Dear Neighbors and Friends,
What an amazing first week on the campaign trail! Even though I've volunteered for many candidates across Colorado before, It's an incredible honor to be able to talk to Edgewater residents as the candidate for the first time. Thank you so much to friends, family, colleagues, neighbors, and Edgewater voters who have reached out with donations, endorsements, volunteer time, and support. I'm humbled to be in this position and deeply grateful to all of you. And guess what - we made the ballot! Tonight I am heading to the city clerk's office to find out in what order the five city council candidates will be on the ballot.
What we are hearing on the doors:
This week while knocking doors and talking to voters I heard one thing over and over again - Edgewater residents are worried about growth. The whole Front Range is facing tremendous growth as businesses and people flock to the Denver metro area.

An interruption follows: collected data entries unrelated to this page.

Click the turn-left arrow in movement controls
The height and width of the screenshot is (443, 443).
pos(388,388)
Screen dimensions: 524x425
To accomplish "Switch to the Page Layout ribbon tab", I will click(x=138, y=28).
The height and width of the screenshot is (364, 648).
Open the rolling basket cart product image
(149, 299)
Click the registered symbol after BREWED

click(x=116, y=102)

While this has helped turn Colorado into a hub of tech activity, entrepreneurship, and economic development, with it we are also dealing with increased housing and rent prices, traffic, air pollution and pressure on our public schools. When I bought my first home in Edgewater just a few years ago, I put in offers on three houses in town sight unseen before I was able to go under contract, and even then I was outbid on many more by all-cash offers. The growth the metro area is facing, along with TABOR, or super-restrictive state taxation limitations, mean that Colorado has the worst teacher pay in the country in comparison to cost of living, and communities that have been living in this area for decades are being forced to leaving because of rising rents.

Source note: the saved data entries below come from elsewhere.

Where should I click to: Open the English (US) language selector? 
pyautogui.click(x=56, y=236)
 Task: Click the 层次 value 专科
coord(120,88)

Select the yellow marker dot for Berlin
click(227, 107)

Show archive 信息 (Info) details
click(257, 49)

But unlike Lakewood and Boulder, which have dealt with growth by passing antiquated and problematic anti-growth initiatives that can actually make the negative impacts worse, Edgewater has the opportunity to face growth strategically, and plan for it. Some potential solutions include more multi-use zoning to allow for a limited number of apartments to be built above local businesses. Giving homeowners the opportunity to increase the amount of residents on their property so they can house a nanny or an aging parent is another. We can and should also work with RTD to increase public transportation options while lowering fares.
Rather than resist growth, we should plan for it. With forward-looking policies and strong community engagement, we can maintain Edgewater's unique charm and character while ensuring our neighbors can remain here, happy and thriving, for generations to come.
Thank you again for welcoming me as your city council candidate. I look forward to continuing to talk to voters and hearing what is on your mind.